Across the 17 SEER registries, investigators assessed data from 5403 patients. The overall population consisted of patients who were White (82.0%), Black (8.4%), and Asian or from the Pacific Islands (7.7%).

Among non-Black and Black patients included in the SEER cohort, respectively, the mean age was 69 years and 64 years (P <.001); most patients were male (60.7% vs 52.1%; P <.001). Additionally, the majority of non-Black patients were married (57.4%), whereas most Black patients were unmarried (63.4%; P <.001). Hammami also highlighted that 55.0% of non-Black patients had an annual income of over $70,000, while 59.6% of Black patients earned less than $70,000 per year.

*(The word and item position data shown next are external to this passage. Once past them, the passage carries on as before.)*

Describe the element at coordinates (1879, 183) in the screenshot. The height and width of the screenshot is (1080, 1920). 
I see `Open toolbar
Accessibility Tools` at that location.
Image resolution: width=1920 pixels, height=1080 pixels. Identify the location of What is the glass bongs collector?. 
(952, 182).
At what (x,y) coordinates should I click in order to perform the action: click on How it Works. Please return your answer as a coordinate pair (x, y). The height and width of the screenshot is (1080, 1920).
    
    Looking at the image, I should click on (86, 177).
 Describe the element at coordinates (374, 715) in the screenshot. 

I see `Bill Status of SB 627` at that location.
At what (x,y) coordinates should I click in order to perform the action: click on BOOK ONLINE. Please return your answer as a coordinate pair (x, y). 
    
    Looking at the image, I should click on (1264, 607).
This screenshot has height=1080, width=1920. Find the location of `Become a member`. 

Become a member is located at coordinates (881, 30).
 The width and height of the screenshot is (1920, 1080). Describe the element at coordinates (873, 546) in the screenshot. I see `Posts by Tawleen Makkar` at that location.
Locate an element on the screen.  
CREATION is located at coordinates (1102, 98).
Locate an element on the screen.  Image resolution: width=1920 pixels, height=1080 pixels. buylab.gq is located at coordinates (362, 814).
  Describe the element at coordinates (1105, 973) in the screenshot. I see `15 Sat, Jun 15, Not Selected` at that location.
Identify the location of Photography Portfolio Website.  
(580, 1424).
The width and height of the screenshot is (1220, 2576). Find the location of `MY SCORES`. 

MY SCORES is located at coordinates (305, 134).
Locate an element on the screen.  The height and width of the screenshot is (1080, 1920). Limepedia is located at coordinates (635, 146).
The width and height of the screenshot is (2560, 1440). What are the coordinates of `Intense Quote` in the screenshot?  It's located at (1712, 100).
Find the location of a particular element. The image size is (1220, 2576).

The Montefiore cohort consisted of 51 patients, including 43 who were censored and 8 who died due to cancer. Additionally, 57% of patients were male, and 49% were married. The median patient age in this cohort was 66 years. The Montefiore population consisted of patients who were White (35%), Black (20%), Asian (10%), or another or unknown race (35%).

Reference

Hammami MB, Yang J, Thakur R, et al. Examining racial disparities in the incidence and survival of myelofibrosis: insights from SEER database and an institutional cohort (2000-2020). Presented at: 2023 Society of Hematologic Oncology (SOHO). Annual Meeting; September 6-9, 2023; Houston, TX. Abstract MPN-470.